MAIN pursues a generalist approach, holding equity stakes alongside debt in a broad set of portfolio companies. OBDC is a specialist lender, concentrating on first-lien and unitranche debt instruments to U.S. middle-market borrowers. That distinction matters: OBDC's higher yield (12.73% vs. 11.69%) reflects greater credit risk and optionality embedded in its debt structures, while MAIN's equity exposure offers upside participation but introduces company-specific valuation risk. OBDC trades at $11.63 with a quarterly distribution of $0.37; MAIN is priced higher at $57.83 with a monthly $0.26 payment.
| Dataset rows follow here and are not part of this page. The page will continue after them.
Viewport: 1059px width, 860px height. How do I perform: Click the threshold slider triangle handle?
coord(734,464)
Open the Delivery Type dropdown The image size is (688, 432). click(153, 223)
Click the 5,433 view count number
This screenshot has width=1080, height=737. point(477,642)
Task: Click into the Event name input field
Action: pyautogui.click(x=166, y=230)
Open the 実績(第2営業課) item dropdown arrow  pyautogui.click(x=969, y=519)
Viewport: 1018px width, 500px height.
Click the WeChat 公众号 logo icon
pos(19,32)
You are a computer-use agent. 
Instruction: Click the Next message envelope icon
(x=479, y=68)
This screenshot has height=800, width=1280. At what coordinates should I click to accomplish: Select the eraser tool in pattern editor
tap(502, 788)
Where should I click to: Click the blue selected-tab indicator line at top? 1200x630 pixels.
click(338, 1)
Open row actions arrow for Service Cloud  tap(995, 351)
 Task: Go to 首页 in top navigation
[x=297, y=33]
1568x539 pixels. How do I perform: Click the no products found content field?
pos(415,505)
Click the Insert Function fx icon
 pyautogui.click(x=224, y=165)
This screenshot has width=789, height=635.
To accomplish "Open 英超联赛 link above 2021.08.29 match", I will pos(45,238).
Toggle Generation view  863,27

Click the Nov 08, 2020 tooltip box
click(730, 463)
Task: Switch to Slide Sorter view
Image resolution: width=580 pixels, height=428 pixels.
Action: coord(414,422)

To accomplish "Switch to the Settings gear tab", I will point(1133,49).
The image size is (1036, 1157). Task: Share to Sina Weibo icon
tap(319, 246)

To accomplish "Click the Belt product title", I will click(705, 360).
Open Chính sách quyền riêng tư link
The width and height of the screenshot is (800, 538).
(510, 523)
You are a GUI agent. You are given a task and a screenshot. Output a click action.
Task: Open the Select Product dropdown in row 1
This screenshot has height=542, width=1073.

Both trade below their 52-week highs (OBDC down 23% from peak, MAIN down 15%), signaling recent pressure on BDC valuations and likely rising interest-rate sensitivity in their portfolios.

Who each is best for

  • MAIN: Investors seeking a steady monthly income stream who are willing to accept equity-driven volatility and longer holding periods; suits taxable accounts where the monthly cadence aids reinvestment discipline.
  • OBDC: Income-focused investors with higher risk tolerance who can stomach credit cycles and prefer pure lending exposure over equity participation; better suited for tax-advantaged accounts because quarterly distributions reduce rebalancing drag.

Key risks to know

  • Interest rate sensitivity. Both BDCs benefit from floating-rate loans in a higher-rate environment, but refinancing risk rises if rates fall sharply. OBDC's debt focus means interest rate moves hit portfolio values more directly than at MAIN.
  • NAV erosion under stress. Yields above 12% often rely on realized gains or return-of-capital treatment. If portfolio credit deteriorates or lending spreads compress, distributions may outpace underlying returns, eroding net asset value over time.
  • Credit risk concentration. OBDC's narrower strategy (direct lending only) concentrates exposure to middle-market credit cycles. A downturn in that segment hits harder than at MAIN, which has equity cushion and diversification across asset types.
  • Valuation discount risk. Both trade below historical highs. BDC share prices often lag NAV in rising-rate environments; further multiple compression could depress returns even if underlying assets perform.

Bottom line

MAIN offers more diversification and a monthly payout rhythm; OBDC delivers higher current yield through concentrated lending exposure and quarterly distributions. If you prioritize steady income and broad portfolio construction, MAIN's equity-plus-debt mix and lower yield target may feel more sustainable. If you're comfortable with credit cycle volatility and want maximum yield, OBDC's lending-only focus and higher distribution rate appeal—but accept that distributions may depend more heavily on realized gains in softer credit environments. Past performance doesn't predict future results, and both are sensitive to the same broad BDC headwinds (interest rates, credit spreads, leverage costs).

AI-generated analysis for educational purposes only. Verify important details independently; past performance does not guarantee future results.